Text shown –
=== Begin Enclosure ===
We here show the effects of hypergravity on the morphology and the biomechanics of an insect exoskeleton. Our study presents comprehensive data of the survival rate and body mass, as well as geometric properties and Young’s modulus of the locust hind leg cuticle.

(a) . Hypergravity decreased survival rate and affected body mass

The general effect of hypo- and hypergravity on the physiology of insects has been the focus of few studies on Drosophila [1719]. Le Bourg kept adult Drosophila for several weeks under increased mechanical load in a centrifuge set-up. His results show that mild hyper gravity (<3 g) can lead to increased body mass, metabolism and lifespan in insects [17,20]. Later studies even show that limited exposure to mild hypergravitational stress can help to cope with thermal stresses [21].

Our results show that L. migratoria subject to prolonged hypergravity showed a significantly reduced survival rate (figure 2a). These results are not directly comparable with ’longevity’ from literature on Drosophila, as adult locusts usually live up to several months. However, our results confirm the general trend shown for Drosophila, which indicated that hypergravitational stress can affect homeostasis and metabolic rate in insects [22].

Our results further show that living under hypergravity conditions affected the body mass of locusts (figure 2b). This could be an effect of starvation due to reduced feeding and/or increased metabolism. Tauber et al. [23] indeed stated that in insects stress can induce quiescence behaviour, which ultimately leads to starvation [23]. To test for the effect of starvation, we introduced a ’lunch break’, allowing the insects to move around at 1 g conditions and feed. Control centrifuge experiments with 1 h breaks without food showed no observable improvement of body mass and survival rates. However, even with the lunch break, none of the insects under hypergravitational conditions were able to match the body mass gain of the control experiments. Longer lunch breaks might allow the insects to gain additional body mass, however longer breaks would also decrease the time the insects spend under hypergravitational load. Our 1 h lunch break thus seems to have been a good compromise, allowing the insects to feed while still keeping the exposure time to hypergravity as high as possible.

Interestingly, the presence of the break lead to an even bigger loss of body mass of 3 g centrifuge animals (figure 2b). The reason for this effect remains unclear. Previous studies however have shown that food quantity and resting period after feeding are positively correlated with the time spent without feeding. Thus, it seems likely that the responses of locust in the lunch break groups are also stress correlated but not starving correlated [24]. To further investigate the observed interaction of hypergravity, body mass and survival rate, it would therefore be very beneficial to collect detailed data on metabolic activity, locust behaviour and locomotion patterns within the centrifuge set-up in future studies.

(b) . Hypergravity affected cuticle thickness and Young’s modulus

Our results show that raising locusts under hypergravity conditions significantly affected the morphology and biomechanical properties of the cuticle exoskeleton in the tibia. This is the first time that this kind of reaction is experimentally shown for exoskeletons of insects.
=== End Enclosure ===
Work task 1 – What measures does the first paragraph of the locust hypergravity text say the study presents comprehensive data on? List all of them.
Work task 2 – Write out the locust hypergravity text from "Our results show that raising" up to and including "exoskeletons of insects.".

Dataset entries –
=== Begin Enclosure ===
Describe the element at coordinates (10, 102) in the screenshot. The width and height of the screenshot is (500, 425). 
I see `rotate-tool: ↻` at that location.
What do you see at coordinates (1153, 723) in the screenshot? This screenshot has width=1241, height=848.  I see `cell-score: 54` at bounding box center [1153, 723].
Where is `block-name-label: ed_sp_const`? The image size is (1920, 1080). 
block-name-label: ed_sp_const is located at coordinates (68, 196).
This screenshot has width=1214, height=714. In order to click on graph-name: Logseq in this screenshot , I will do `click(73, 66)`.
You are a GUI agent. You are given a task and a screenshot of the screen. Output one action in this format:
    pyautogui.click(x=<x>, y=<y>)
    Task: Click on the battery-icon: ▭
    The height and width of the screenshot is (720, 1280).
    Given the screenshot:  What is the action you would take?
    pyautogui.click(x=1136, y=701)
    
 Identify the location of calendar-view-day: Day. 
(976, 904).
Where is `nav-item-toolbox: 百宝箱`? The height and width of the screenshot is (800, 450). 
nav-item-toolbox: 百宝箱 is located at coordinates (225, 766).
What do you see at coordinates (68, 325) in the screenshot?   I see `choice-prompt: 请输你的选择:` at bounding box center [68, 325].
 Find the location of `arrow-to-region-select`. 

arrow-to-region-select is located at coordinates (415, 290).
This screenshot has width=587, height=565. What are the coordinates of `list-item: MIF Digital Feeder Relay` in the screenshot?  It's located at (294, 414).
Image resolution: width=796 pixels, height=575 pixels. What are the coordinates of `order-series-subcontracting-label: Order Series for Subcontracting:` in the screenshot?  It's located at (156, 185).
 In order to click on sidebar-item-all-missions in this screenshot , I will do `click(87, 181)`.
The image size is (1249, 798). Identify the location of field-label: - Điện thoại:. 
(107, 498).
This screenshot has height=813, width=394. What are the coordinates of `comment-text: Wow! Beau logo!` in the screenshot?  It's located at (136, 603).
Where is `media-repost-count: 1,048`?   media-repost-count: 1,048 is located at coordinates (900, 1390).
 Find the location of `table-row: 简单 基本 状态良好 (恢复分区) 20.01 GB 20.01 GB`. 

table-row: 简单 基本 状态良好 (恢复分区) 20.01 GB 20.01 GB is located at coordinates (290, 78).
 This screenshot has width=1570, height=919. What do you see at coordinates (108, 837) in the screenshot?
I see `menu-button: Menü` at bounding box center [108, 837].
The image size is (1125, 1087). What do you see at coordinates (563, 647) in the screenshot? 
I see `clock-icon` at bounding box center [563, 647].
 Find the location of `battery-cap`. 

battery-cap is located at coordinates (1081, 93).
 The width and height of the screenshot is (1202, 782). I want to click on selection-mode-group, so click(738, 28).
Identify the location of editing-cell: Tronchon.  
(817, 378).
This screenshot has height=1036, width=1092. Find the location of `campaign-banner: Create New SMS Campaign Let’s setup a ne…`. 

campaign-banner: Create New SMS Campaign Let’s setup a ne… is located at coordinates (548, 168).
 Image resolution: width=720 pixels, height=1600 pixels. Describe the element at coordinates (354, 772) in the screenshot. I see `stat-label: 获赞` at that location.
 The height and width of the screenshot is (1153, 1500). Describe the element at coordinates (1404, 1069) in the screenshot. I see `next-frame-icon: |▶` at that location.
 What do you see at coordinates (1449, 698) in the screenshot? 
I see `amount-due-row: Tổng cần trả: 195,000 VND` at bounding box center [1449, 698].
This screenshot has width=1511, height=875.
=== End Enclosure ===
Written answer 1 –
- Survival rate
- Body mass
- Geometric properties of the locust hind leg cuticle
- Young’s modulus of the locust hind leg cuticle

Written answer 2 –
Our results show that raising locusts under hypergravity conditions significantly affected the morphology and biomechanical properties of the cuticle exoskeleton in the tibia. This is the first time that this kind of reaction is experimentally shown for exoskeletons of insects.